** SELECTED EXTRACT follows **

Tournament statistics
- Matches played: 6
- Goals scored: 36 (6 per match)
- Top goal scorer(s): Unknown

= 1904 German football championship =

The 1904 German football championship was the second competition to determine the national champion of Germany.

The competition was not fully played, however, as the German Football Association (DFB) aborted it due to a protest by Karlsruher FV. Karlsruhe had protested the fact that matches had not been played on neutral ground as was stipulated by the rules. The DFB had already ignored this rule for financial reasons in the previous year, but this time Karlsruhe argued that some of their players could not travel to the match in Berlin and this had caused Karlsruhe's defeat. As a result, the championship was annulled.

As in the previous season, all champions of local and regional associations were allowed to enter the competition, but clubs from outside Germany were excluded. Eight clubs eventually entered the competition, two more than in the year before.

** End of SELECTED EXTRACT **

Reproduce word for word the part of the 1904 German football championship passage that opens with the words "- Top goal scorer(s): Unknown" and closes with "championship was annulled.".

** DATA EXTRACT follows **

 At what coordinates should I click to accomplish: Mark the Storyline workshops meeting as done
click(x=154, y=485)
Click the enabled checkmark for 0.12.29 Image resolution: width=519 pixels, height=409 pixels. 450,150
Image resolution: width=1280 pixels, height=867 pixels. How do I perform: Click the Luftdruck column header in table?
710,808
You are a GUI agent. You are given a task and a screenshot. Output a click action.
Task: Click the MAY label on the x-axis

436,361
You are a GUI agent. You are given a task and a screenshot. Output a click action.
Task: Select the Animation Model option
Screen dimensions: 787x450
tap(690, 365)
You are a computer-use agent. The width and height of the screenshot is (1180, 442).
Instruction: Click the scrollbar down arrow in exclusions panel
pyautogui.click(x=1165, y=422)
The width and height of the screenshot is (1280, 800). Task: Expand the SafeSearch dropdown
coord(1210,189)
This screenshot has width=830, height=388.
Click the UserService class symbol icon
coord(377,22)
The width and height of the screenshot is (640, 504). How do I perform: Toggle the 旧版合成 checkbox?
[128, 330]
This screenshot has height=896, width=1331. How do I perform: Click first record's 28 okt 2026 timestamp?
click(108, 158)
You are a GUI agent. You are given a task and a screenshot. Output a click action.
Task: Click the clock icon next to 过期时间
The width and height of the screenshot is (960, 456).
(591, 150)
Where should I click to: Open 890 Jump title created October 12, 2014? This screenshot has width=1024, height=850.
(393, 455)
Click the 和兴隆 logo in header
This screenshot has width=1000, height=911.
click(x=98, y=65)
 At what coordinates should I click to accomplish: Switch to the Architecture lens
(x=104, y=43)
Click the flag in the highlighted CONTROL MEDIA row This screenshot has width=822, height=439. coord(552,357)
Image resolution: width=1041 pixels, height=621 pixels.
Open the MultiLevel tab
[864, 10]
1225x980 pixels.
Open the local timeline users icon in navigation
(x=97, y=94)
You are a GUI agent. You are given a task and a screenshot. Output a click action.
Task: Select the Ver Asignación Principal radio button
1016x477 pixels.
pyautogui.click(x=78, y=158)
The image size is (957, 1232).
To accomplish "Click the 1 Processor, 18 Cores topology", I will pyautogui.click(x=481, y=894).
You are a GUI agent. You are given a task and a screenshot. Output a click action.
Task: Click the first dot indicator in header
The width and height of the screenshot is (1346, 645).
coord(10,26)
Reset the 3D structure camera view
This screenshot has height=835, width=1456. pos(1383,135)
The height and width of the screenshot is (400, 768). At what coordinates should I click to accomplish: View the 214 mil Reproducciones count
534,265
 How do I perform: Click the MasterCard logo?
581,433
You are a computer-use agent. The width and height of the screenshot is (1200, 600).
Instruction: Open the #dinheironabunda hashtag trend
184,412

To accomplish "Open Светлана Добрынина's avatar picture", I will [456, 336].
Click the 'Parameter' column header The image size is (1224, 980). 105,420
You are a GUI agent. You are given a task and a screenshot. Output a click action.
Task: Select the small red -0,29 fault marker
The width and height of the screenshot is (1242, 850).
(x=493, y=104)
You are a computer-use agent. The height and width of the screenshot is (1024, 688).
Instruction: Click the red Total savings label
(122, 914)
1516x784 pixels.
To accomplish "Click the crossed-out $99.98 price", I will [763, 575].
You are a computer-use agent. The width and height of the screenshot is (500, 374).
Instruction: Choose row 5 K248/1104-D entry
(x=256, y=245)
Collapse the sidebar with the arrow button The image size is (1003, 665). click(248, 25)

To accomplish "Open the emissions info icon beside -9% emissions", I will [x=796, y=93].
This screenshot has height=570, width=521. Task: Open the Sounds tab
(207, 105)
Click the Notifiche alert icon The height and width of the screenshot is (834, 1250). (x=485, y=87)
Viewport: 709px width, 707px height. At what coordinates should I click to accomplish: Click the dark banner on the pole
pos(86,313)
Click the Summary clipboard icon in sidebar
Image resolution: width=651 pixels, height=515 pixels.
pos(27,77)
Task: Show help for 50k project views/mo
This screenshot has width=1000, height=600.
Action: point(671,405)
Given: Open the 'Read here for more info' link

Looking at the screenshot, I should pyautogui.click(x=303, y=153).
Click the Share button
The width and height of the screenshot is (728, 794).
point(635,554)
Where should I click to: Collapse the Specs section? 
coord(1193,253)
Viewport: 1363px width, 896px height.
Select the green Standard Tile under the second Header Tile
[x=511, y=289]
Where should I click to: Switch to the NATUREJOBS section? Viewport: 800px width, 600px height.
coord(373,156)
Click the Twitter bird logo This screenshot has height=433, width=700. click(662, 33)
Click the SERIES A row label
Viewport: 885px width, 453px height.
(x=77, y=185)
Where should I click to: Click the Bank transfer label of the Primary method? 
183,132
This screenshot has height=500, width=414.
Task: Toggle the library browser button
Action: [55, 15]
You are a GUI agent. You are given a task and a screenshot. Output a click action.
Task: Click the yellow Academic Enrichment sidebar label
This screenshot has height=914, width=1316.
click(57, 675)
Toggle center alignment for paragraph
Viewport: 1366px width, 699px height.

** End of DATA EXTRACT **

WRITTEN ANSWER
- Top goal scorer(s): Unknown

= 1904 German football championship =

The 1904 German football championship was the second competition to determine the national champion of Germany.

The competition was not fully played, however, as the German Football Association (DFB) aborted it due to a protest by Karlsruher FV. Karlsruhe had protested the fact that matches had not been played on neutral ground as was stipulated by the rules. The DFB had already ignored this rule for financial reasons in the previous year, but this time Karlsruhe argued that some of their players could not travel to the match in Berlin and this had caused Karlsruhe's defeat. As a result, the championship was annulled.